In TNX-deficient patients, we have previously observed altered elastic fibers in sections stained by Elastica von Gieson stain (Zweers et al. 2004). This stain appears ill-suited for the visualization of fetal and neonatal elastic fibers in mice. We have instead used a TE antibody, which recognizes both soluble TE and cross-linked elastin. In addition, we have used modified Hart’s stain, a histochemical stain suitable for the visualization of elastic fibers in mouse skin. Immunofluorescence on paraffin sections has revealed an increased density of TE/elastin in TNX knockout mice compared with heterozygous TNX and wild-type mice at 3–6 months of age. This difference in density for TE/elastin is reflected, although less prominently, in mature elastic fibers in the dermis detected by modified Hart’s staining. The quantification of desmosine content, however, has revealed no significant differences, suggesting a lower amount of desmosine crosslinks per elastic fiber in TNX knockout mice, which might possibly lead to less stable elastic fibers. This could in turn lead to increased synthesis as a possible compensatory mechanism. The elastic fibers of the TNX knockout mice might also be more susceptible to breakdown, since the differences in TE/elastin density appear in adulthood, in which case the TE/elastin might pick up elastin breakdown products from elastic fibers. Once again, the TNX knockout mice might compensate for this by (over) producing new elastic fibers, but this awaits further investigation. The elastic fiber phenotype in the TNX knockout mice does not resemble the phenotype found in humans. The organization and cellular source of elastic fibers in mice is known to differ from those in humans (Starcher et al. 1999, 2005). Both in humans and in mice, TNX appears to be involved in the maintenance of normal elastic fibers. However, TNX does not seem to be associated with the initial deposition of TE/elastin, as immureactivity to the TE antibody is detected in the dermis before TNX expression starts. TNX could nevertheless be involved in the maturation of elastic fibers, since mature elastic fibers only start to appear approximately 5 days post partum in mice, coinciding with the start of hair growth (Starcher et al. 2005).

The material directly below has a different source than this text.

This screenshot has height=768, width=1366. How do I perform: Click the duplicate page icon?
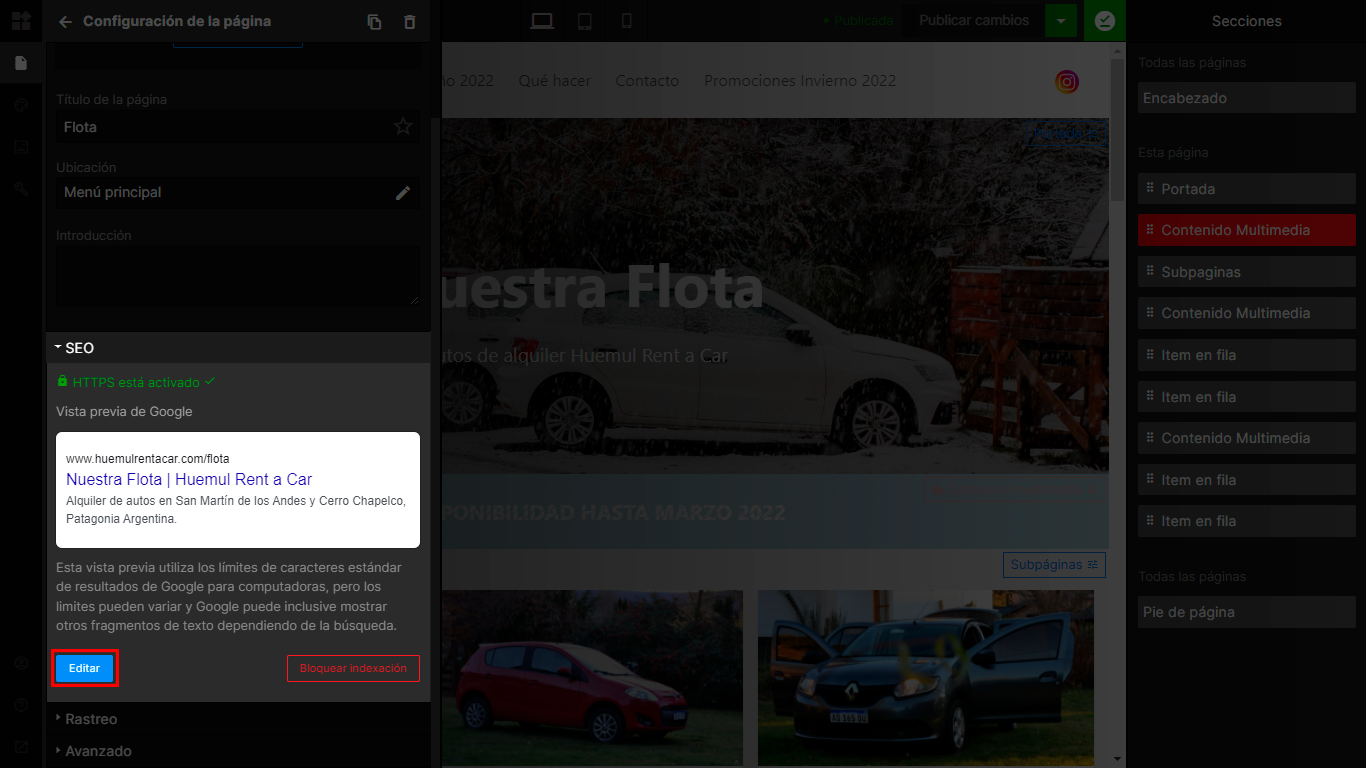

The morphological and biochemical abnormalities in TNX-deficient skin are mild compared with the strongly disturbed biomechanical properties. This suggests that TNX exerts more subtle functions that contribute to connective tissue stability. Studies by others have previously indicated that TNX interacts with various other matrix molecules (Elefteriou et al. 1997, 1999, 2001; Ikuta et al. 2000; Lethias et al. 2001; Matsumoto et al. 1994; Minamitani et al. 2004). Obviously, the biomechanical properties of the matrix will be affected by these interactions, and this is clearly an area of future research.